2. Edge-to-Edge Gossip Swarm (Robotics / Local-First)

Designed for robotic swarms without a central Leader. Uses raw UDP multicasting to form a decentralized, self-healing network.

  • Zero-Dependency: Built on raw tokio::net::UdpSocket (no heavy libp2p dependencies).
  • Heartbeats: Nodes broadcast state via UDP. Disconnected nodes are automatically evicted after a TTL interval.
  • Auto-Discovery: Discover peers and instantly initiate a Delta Sync handshake to resolve diverging graphs.
  • Enable: Set HS_GOSSIP_PEERS (e.g. 192.168.1.10:7946) or HS_GOSSIP_PORT to join the swarm.

Data Synchronization (Edge-to-Cloud Delta Sync)

HyperspaceDB uses a 256-bucket Merkle Tree for efficient data drift detection, ideal for WASM/Edge targets updating offline:

  • Granular Hashing: Each collection is partitioned into 256 buckets (by vector ID % 256)
  • XOR Rolling Hash: Each bucket maintains an incremental hash of its vectors
  • Fast Diffing: Compare bucket hashes to identify which partition is out of sync
  • Bandwidth Optimization: Sync only affected buckets instead of full collection

WASM Sync Example

When your robot or web client comes back online, initiating a Sync is mathematically minimal:

// 1. Handshake: Send local 256 bucket hashes
const { diffBuckets } = await client.syncHandshake(collection, localBuckets);

if (diffBuckets.length > 0) {
    // 2. Pull only the modified/missing buckets from Cloud
    const stream = client.syncPull(collection, diffBuckets);
    stream.on('data', (vectorData) => applyLocal(vectorData));
    
    // 3. Push local offline edits back to Cloud
    client.syncPush(localEditsQueue);
}

Digest API

# HTTP
GET /api/collections/{name}/digest

# gRPC
rpc GetDigest(DigestRequest) returns (DigestResponse)

Response includes:

  • logical_clock: Lamport timestamp
  • state_hash: Root hash (XOR of all buckets)
  • buckets: Array of 256 bucket hashes
  • count: Total vector count

Cluster Topology API

View the logic state of the cluster via HTTP:

# Get Replication State
curl http://localhost:50050/api/cluster/status

# Get Decentralized Swarm Peers (Gossip)
curl http://localhost:50050/api/swarm/peers
{
  "gossip_enabled": true,
  "peer_count": 2,
  "peers": [
    {
       "node_id": "e8...0e",
       "role": "Leader",
       "addr": "192.168.1.20:50050",
       "logical_clock": 42,
       "healthy": true
    }
  ]
}

Starting a Cluster

# Start Leader
./hyperspace-server --port 50051 --role leader

# Start Follower
./hyperspace-server --port 50052 --role follower --leader http://127.0.0.1:50051

🕸️ WebAssembly (WASM) Support

HyperspaceDB can run directly in the browser via WebAssembly, enabling Local-First AI applications with zero network latency.

  • Zero Latency: Search runs in-memory on the client.
  • Privacy: Data never leaves the device.
  • Optimized: Uses RAMVectorStore backend for browser environments.

👉 Read the WASM Documentation

⚖️ Heterogeneous Tribunal Framework (Tribunal Router)

HyperspaceDB natively supports the confrontational model of LLM routing (Architect vs.

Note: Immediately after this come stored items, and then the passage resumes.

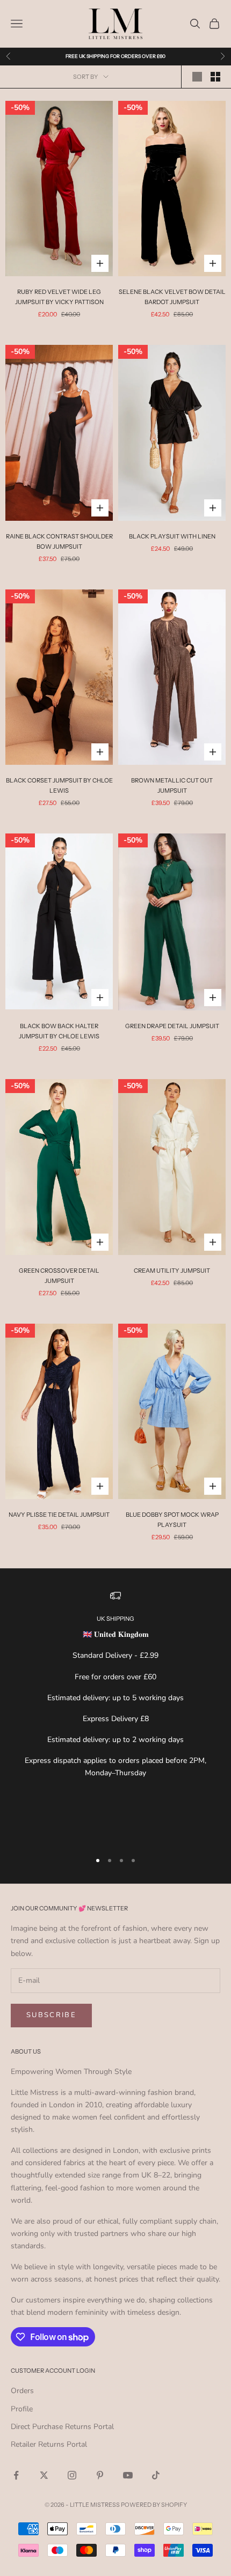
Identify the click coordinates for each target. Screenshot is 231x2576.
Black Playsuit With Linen (172, 536)
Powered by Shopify (154, 2504)
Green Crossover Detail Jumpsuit (59, 1276)
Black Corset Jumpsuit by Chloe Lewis (59, 785)
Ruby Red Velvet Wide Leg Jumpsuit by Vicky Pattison (59, 297)
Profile (22, 2409)
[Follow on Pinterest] (100, 2475)
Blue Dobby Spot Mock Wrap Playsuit (172, 1520)
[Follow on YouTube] (127, 2475)
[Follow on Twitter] (44, 2475)
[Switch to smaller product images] (215, 76)
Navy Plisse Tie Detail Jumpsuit (59, 1514)
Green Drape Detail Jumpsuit (172, 1026)
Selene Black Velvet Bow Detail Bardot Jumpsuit (172, 297)
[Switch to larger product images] (197, 76)
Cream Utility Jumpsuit (172, 1270)
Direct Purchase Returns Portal (62, 2427)
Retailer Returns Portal (49, 2444)
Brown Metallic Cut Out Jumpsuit (172, 785)
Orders (22, 2391)
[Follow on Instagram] (72, 2475)
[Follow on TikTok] (155, 2475)
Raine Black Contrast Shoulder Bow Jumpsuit (59, 541)
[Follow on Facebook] (16, 2475)
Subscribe (51, 2015)
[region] (115, 1716)
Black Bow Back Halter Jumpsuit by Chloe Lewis (59, 1031)
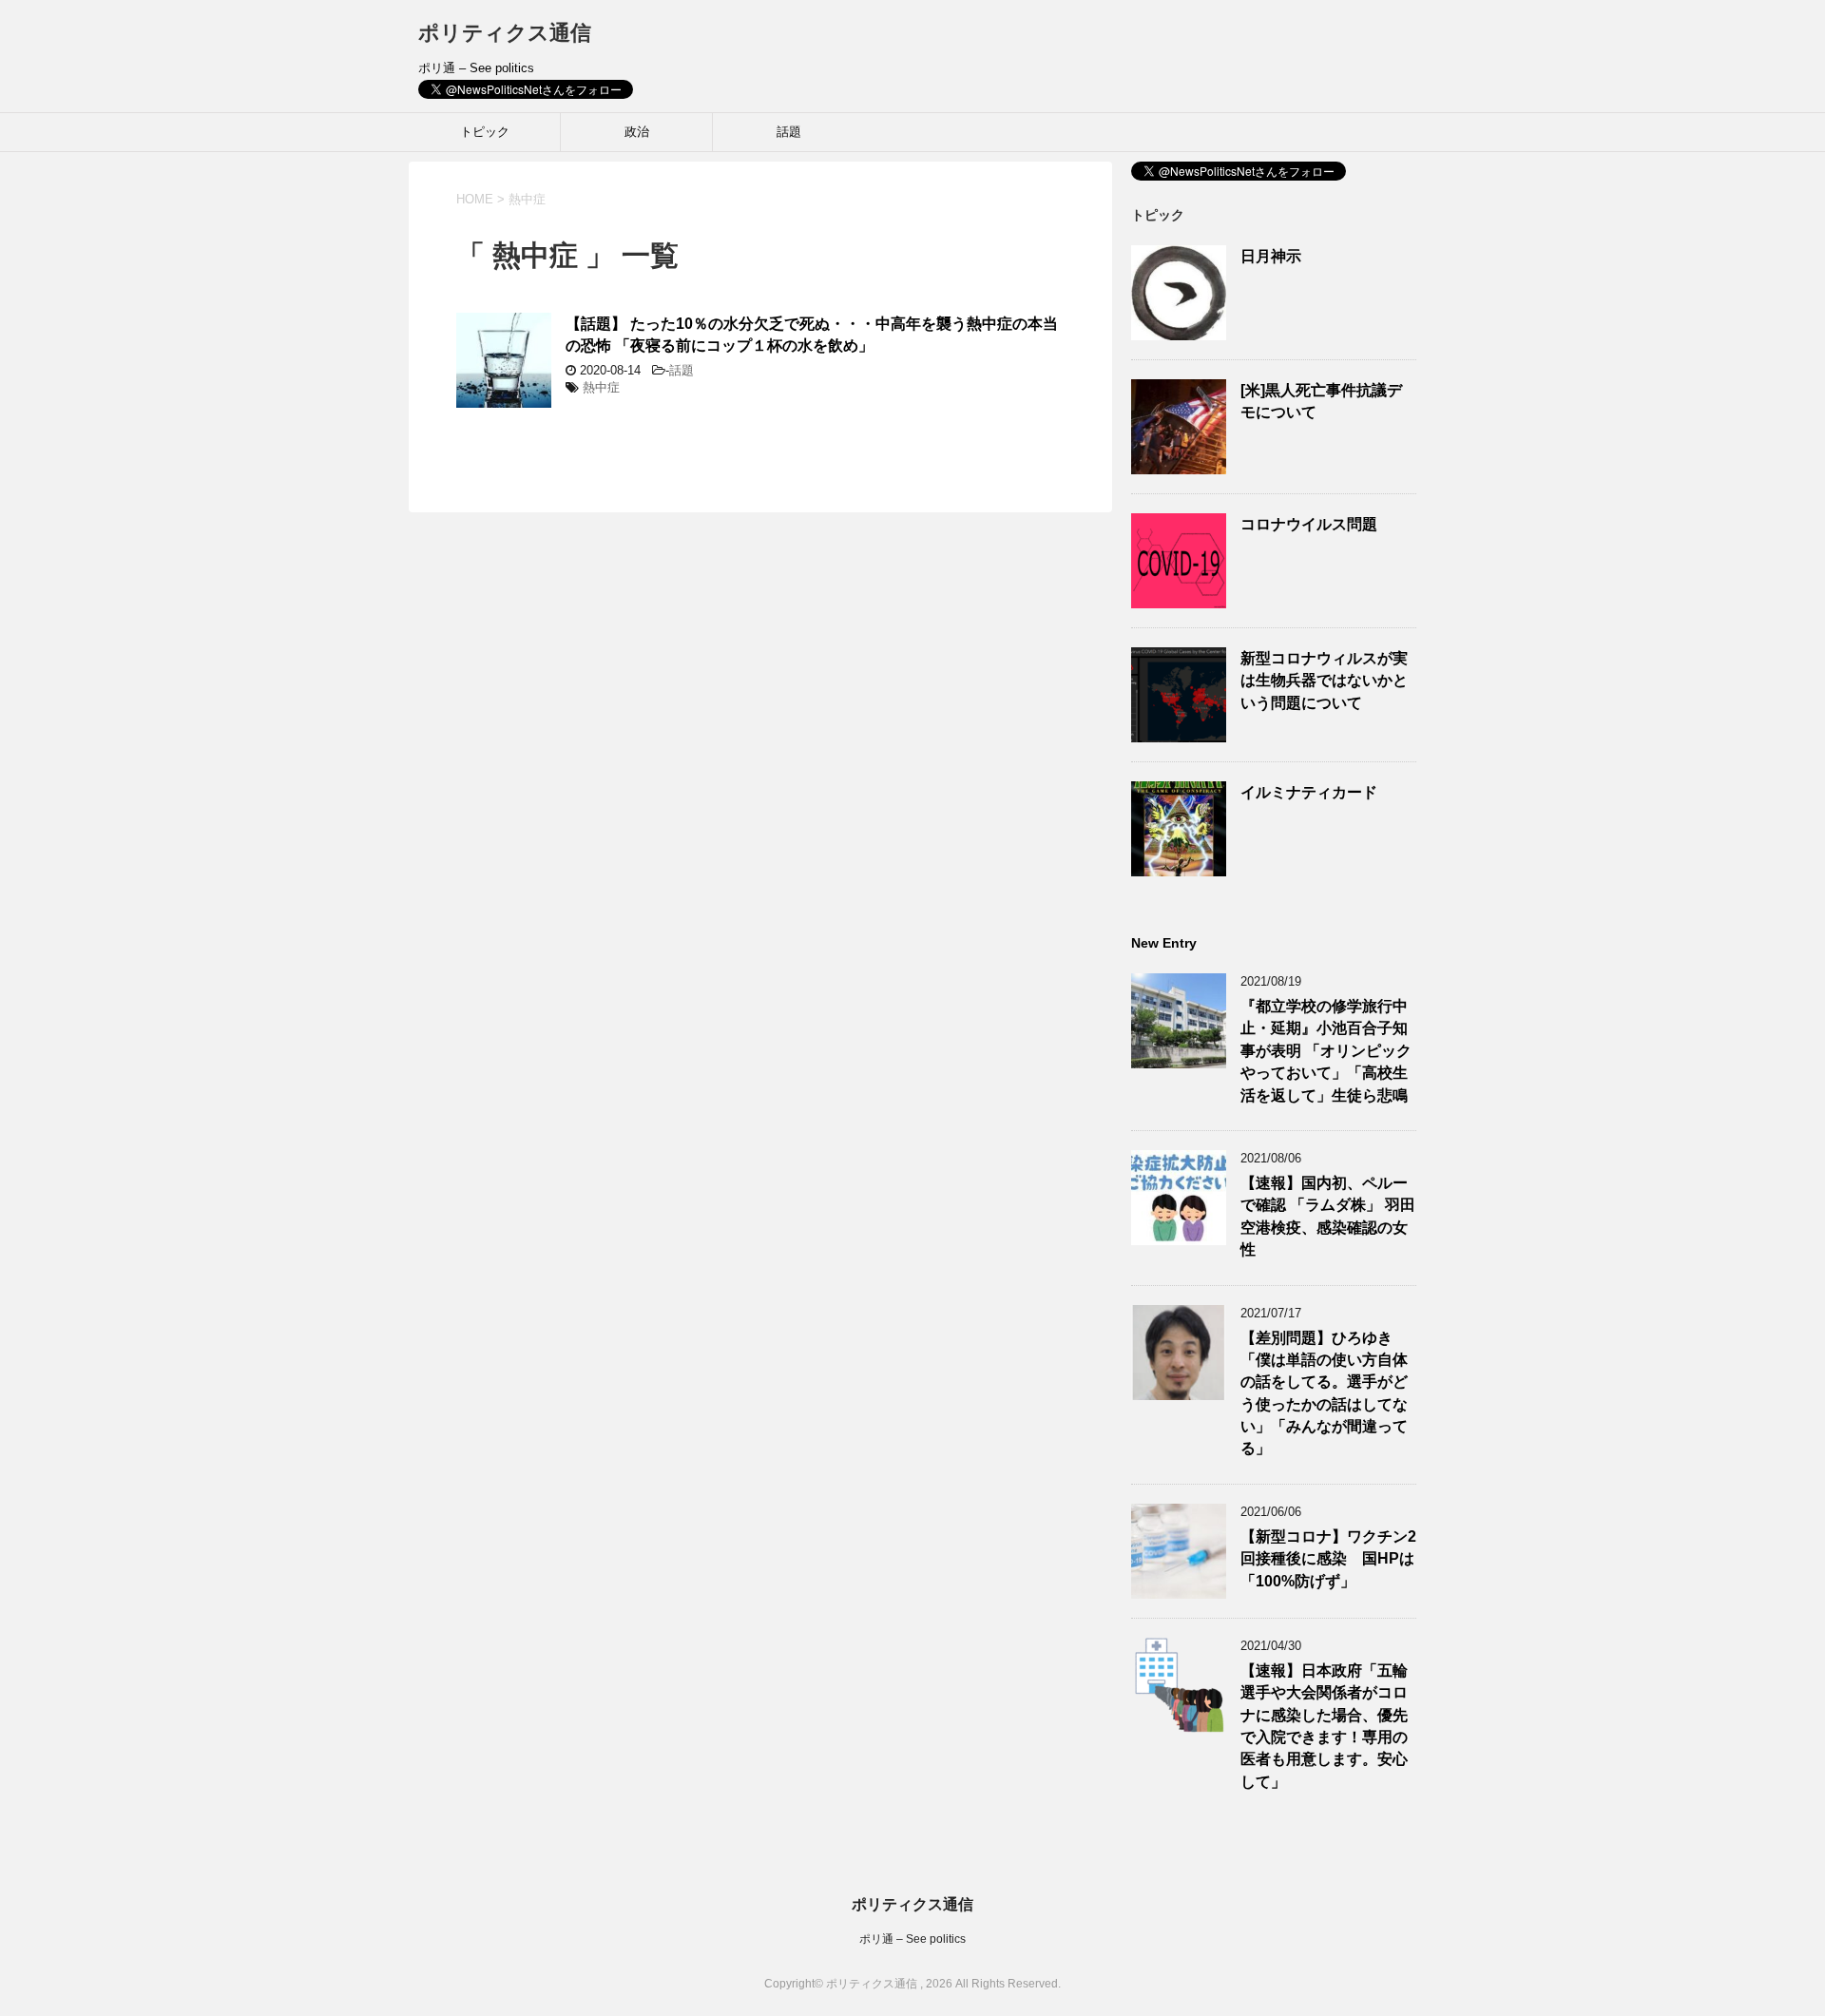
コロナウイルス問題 (1308, 524)
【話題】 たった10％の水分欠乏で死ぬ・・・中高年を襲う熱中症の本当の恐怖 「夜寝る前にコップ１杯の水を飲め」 (812, 335)
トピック (484, 132)
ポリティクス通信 (504, 33)
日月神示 (1270, 256)
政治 (636, 132)
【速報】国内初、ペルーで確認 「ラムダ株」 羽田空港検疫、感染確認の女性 (1327, 1216)
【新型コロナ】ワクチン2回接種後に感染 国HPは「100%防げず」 (1328, 1558)
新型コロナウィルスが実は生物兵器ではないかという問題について (1324, 680)
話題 (789, 132)
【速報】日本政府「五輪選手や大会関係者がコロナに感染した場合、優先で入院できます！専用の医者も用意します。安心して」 (1324, 1726)
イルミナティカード (1308, 792)
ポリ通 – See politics (912, 1939)
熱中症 (601, 387)
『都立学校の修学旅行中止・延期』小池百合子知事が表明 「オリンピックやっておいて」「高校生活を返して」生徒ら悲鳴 (1326, 1051)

Tribunal) directly on the vector graph.

Using the Cognitive Math SDK and the Graph Traversal API, the SDK calculates a Geometric Trust Score for any LLM claim by verifying the logical path length between concepts in the latent hyperbolic space.

If the geodesic distance (hops) between "Claim A" and "Claim B" on the graph is too large (or disconnected), the Trust Score drops to 0.0 (Hallucination).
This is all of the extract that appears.